La culture contre-attaque

La ministre nationaliste de droite slovaque Martina Šimkovičová mène une guerre idéologique contre le secteur indépendant des arts et des médias du pays, ciblant les institutions culturelles, discriminant les organisations LGBTQIA+. Bien que craignant pour leur sécurité, les travailleurs culturels ripostent par le biais d’actions collectives, en soutenant ceux qui sont en grève.

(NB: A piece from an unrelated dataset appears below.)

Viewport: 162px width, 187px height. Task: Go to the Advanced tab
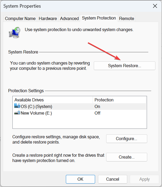pos(69,18)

Lorsqu’on a demandé à l’ancien ministre slovaque de la Culture Marek Mad’arič (2006-2010, 2012-2018), dans un podcast pour le quotidien d’information slovaque Denník N, comment il évaluait la première année de la nouvelle responsable de la culture Martina Šimkovičová, sa réponse a été plutôt diplomatique. “C’est une surprise désagréable”, a-t-il déclaré (en référence à une citation du Premier ministre Robert Fico, qui avait précédemment décrit son mandat comme “une agréable surprise”). Mais si vous demandiez à la plupart des membres de la communauté culturelle slovaque ce qu’ils pensent des récentes actions du ministère de la culture, vous obtiendriez probablement une réponse beaucoup plus tranchante et moins délicate.

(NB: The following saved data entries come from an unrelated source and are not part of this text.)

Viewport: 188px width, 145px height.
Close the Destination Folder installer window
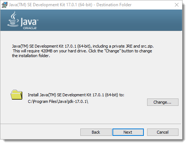(177, 5)
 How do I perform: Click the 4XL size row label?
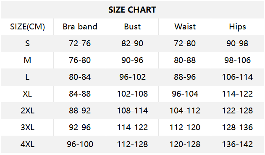pyautogui.click(x=27, y=144)
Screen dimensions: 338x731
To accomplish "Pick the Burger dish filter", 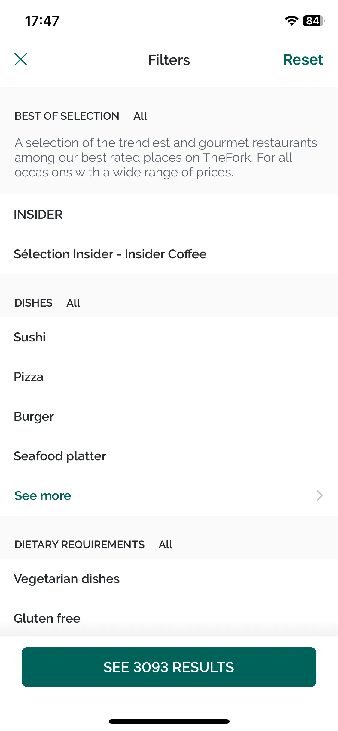I will click(169, 417).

En fait, personne n’aurait été surpris si Mad’arič avait adopté un ton plus sévère, car ce sont les réformes culturelles introduites au cours de son long mandat au ministère qui sont aujourd’hui les plus attaquées. Au cours de son mandat, il a contribué à la création du Conseil des arts et du Fonds audiovisuel, des fonds culturels qui ont largement contribué au développement de la culture indépendante en Slovaquie. Il a également consolidé les institutions clés de la culture établie, en rehaussant le prestige de la télévision et de la radio publiques et en renforçant la confiance du public. Cependant, moins d’un an après l’arrivée de Šimkovičová, tout cela appartenait à l’histoire. Comment cela s’est-il produit ?

Du porte-parole de la désinformation au tsar de la culture

Šimkovičová, candidate du parti nationaliste SNS (Parti national slovaque), a suscité des inquiétudes au sein de la communauté culturelle slovaque immédiatement après sa nomination au poste de ministre de la culture. Elle a été choisie pour ce poste par le Premier ministre Robert Fico après son retour au pouvoir en septembre 2023 à la tête d’une coalition avec le parti social-démocrate Hlas et le SNS, qui n’est parvenue que de justesse au parlement (le quorum de 5 % n’a été dépassé que de 0,6 %).

Sur le plan professionnel, la seule relation de Šimkovičová avec la culture était son travail d’animatrice sur une télévision privée ; elle n’avait aucune expérience dans la gestion d’organisations culturelles indépendantes ou étatiques.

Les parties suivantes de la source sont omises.